Ah, mengingatnya membuat memoriku tanpa izin memutar kejadian semalam bersamanya.
Aku nyaris kehilangan kesadaran begitu tubuh besar Rezvan mendarat di atasku. Beruntung kepalaku tak terbentur lantai. Aku mengerahkan segenap energi demi menyingkirkan badan berotot tapi tak bertenaga yang terasa berkali lipat lebih berat. Percuma. Tak sedikit pun pria itu bergerak dari atasku. Ia malah semakin nyaman menempatkan kepalanya di bahuku. Sial!
Bau alkohol menyeruak saraf olfaktorius di hidungku, memicu mual yang membuatku ingin muntah. Ujung rambutnya yang menyentuh leherku menimbulkan sensasi geli, berpadu dengan getaran yang menjalari setiap jengkal sarafku. Jantungku berdebar kuat, sebagai kompensasi tubuhku menghadapi kedekatan yang begitu erat.
"Rezvan ...!" teriakku tanpa embel-embel sapaan, berharap dia segera tersadar.
Berhasil. Tubuh Rezvan menggeliat. Ia mengangkat kepala dan menjadikan kedua tangannya sebagai tumpuan di kiri dan kananku. Wajahnya begitu dekat, hingga hidung kami nyaris bersentuhan. Ibu jarinya membelai pipiku lembut, diiringi tatapan sayu yang menembus pupil mata dan seolah mengoyak retinaku. Bahkan kegelapan malam tak dapat menyembunyikan kharismanya yang membuat batinku bergejolak. Sejenak aku terpaku, tak mampu bergerak.
"Du bist wunderschön, Schatz," gumamnya seperti orang berkumur.
Aku menahan napas saat bibirnya yang tersenyum semakin mendekat. Sebentar. Apa aku tidak salah? Gerakan ini, helaan napas ini. Ah, dia semakin dekat dan akan ... menciumku! Hatiku berbisik, menghendaki mataku terpejam untuk menikmati momen pertama yang selalu kudamba. Oh, aku akan merasakannya juga!

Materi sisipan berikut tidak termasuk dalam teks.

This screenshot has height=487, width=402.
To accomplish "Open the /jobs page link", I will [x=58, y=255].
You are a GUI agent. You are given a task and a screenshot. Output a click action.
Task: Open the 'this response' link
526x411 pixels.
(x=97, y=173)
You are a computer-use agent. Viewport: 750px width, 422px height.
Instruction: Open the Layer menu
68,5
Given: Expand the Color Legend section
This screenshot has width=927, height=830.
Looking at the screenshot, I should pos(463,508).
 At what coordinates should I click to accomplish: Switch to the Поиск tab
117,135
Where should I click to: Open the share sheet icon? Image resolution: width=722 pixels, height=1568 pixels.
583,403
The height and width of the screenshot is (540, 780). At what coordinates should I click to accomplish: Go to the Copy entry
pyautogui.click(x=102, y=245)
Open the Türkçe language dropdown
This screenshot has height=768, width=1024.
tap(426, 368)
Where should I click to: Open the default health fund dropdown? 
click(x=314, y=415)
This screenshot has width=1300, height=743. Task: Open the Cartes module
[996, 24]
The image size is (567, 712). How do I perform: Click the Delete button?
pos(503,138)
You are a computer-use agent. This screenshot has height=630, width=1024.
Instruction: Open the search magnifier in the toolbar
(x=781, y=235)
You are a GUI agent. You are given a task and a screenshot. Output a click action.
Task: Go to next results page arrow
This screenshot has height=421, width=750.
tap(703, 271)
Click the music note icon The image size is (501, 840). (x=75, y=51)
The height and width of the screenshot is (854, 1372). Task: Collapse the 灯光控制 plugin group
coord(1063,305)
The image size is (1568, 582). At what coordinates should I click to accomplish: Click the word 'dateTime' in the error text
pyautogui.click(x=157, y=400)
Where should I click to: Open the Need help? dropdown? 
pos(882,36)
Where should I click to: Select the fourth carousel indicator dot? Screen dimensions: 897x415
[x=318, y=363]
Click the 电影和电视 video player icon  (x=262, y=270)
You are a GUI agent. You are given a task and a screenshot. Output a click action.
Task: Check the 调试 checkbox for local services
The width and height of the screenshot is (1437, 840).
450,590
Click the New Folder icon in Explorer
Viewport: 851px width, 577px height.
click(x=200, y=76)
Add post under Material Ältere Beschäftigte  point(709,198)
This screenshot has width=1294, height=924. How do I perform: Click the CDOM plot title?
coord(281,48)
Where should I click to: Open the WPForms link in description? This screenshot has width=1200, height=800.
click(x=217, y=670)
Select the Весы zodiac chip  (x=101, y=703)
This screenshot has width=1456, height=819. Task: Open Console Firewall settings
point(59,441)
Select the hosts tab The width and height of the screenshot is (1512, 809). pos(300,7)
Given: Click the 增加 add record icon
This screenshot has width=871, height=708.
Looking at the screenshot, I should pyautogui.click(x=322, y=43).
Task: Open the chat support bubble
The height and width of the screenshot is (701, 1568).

Debaran jantungku kian tak terkendali. Aku tak ingin menghitung mundur, tapi inilah saatnya. Ciuman pertamaku. Oh, seluruh tubuhku gemetar menyambutnya.
Jangan, Kintana! Hentikan!
Jeritan nurani membuat tanganku spontan menutup bibir Rezvan. Aku menggunakan kaki yang bebas untuk menendang perutnya dan sebelah tanganku mendorong bahunya. Rezvan terguling ke kanan, memberikan jeda bagiku untuk bangkit dan duduk. Gemuruh di dadaku menampar kesadaranku. Apa yang aku pikirkan sebelumnya, membiarkan pria yang mabuk menyentuh tubuhku sedemikian rupa?
Rezvan mengangkat tubuh dan menangis dengan keras. "Ich liebe dich mehr als alles andere auf dieser Welt. Aber warum hast du ihn gewählt?" racaunya sambil memukul-mukul lantai. Telunjuknya diacungkan padaku berulang-ulang.
Pria itu kembali menghampiriku, seperti hendak menerkam. Aku belum pernah melihat orang mabuk sebelumnya, tapi tak kusangka minuman keras itu benar-benar membuat orang tidak waras. Tak peduli sakit yang akan dirasa, aku mendorongnya hingga terjerembab di lantai. Dia hanya meraung, tetapi tak membalas.
KAMU SEDANG MEMBACA
One Stop Loving [END]
RomancePengumuman: Cerita akan diunpublish Jumat, 5 April 2024, pukul 06.00 karena sedang diajukan untuk proses penerbitan. --- Apa yang kau pikirkan tentangku jika mengetahui bahwa aku adalah gadis yang terpaksa tinggal di rumah seorang pria tua kaya? Wan...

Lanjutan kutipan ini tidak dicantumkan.